### Work item
Once the line with "You are a GUI" is reached, output it and every line after it, exactly, through the end of the records below. Pictures are skipped.

Stored data entries
• • •
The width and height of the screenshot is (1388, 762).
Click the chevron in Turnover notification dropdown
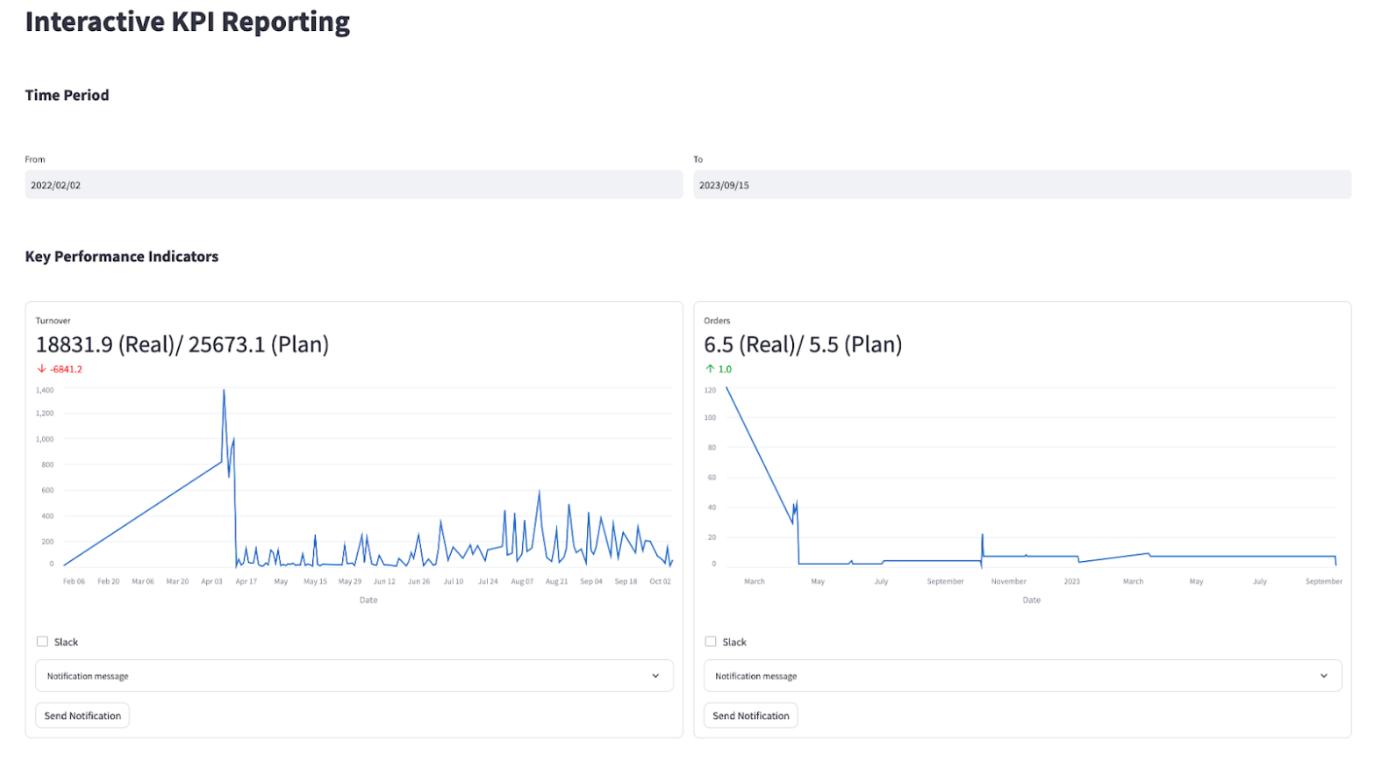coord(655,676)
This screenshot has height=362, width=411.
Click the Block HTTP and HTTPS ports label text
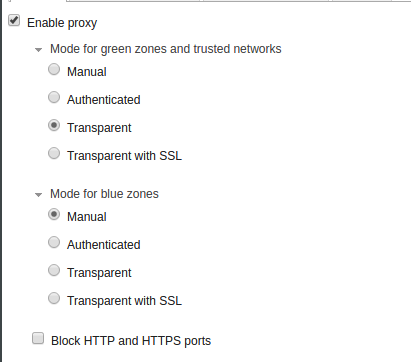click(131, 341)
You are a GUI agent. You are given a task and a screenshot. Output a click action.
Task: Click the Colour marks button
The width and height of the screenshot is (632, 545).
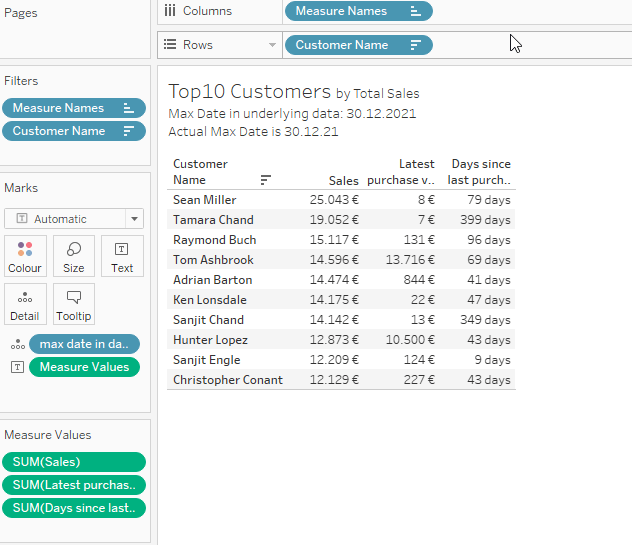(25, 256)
• • •
### Written response
You are a GUI agent. You are given a task and a screenshot. Output a click action.
Task: Click the Colour marks button
The width and height of the screenshot is (632, 545).
(25, 256)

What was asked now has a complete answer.